Quel enseignement tires-tu de ce que nous sommes en train de vivre?
J’ai lu et regardé beaucoup de vidéos sur l’état de notre planète, sur les systèmes politiques et financiers, sur « l’effondrement ». C’est un temps qui m’aura permis de (re)découvrir beaucoup d’intellectuels et de les écouter (Aurélien Barrau, Pablo Servigne, Juan Branco, Fred Vargas, la chaîne Thinkerview…) En résumé, j’en étais déjà persuadé, mais ça me confirme que nous n’allons pas dans le bon sens, avec notamment cette surconsommation des différentes ressources. J’ai envie d’avoir des actes francs et concrets aujourd’hui qui vont véritablement dans le sens de la préservation de la vie, humaine, animale et végétale. J’ai, par exemple, changé de fournisseurs d’énergie (100 % énergie renouvelable). J’ai aussi une alimentation presque végétarienne depuis le début du confinement.

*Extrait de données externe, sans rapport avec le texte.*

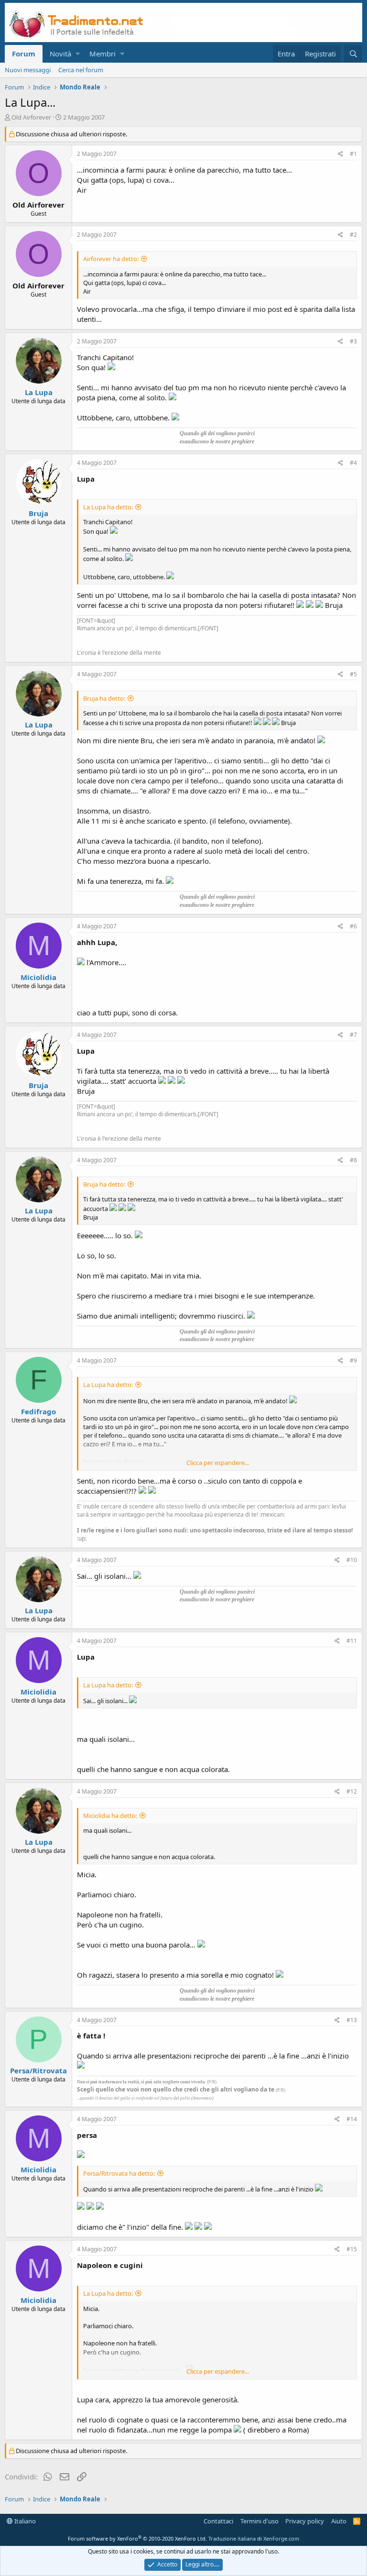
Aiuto (338, 2521)
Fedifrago (38, 1411)
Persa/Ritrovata (38, 2070)
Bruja (38, 513)
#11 (351, 1641)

Quel message souhaites-tu faire passer à la communauté de traileurs et aux sportifs en règle générale en cette période difficile?
J’espère que toutes les personnes confinées prendront conscience que la vie sur cette planète est en réel sursis et que nous avons chacun un rôle à jouer dans cette lutte pour la préservation de notre espèce.
Côté plus sportif, n’en faites pas trop. Pas plus que d’habitude. Je reçois beaucoup de messages concernant des petits bobos liés à l’augmentation de la charge mécanique durant cette période, dus à un temps libre plus important pour faire du sport.
Et, évidemment, pour ceux qui ne sont pas des adeptes de la cuisine, profitez-en pour mettre la cuisine dans votre routine, avec des produits bruts et de saison.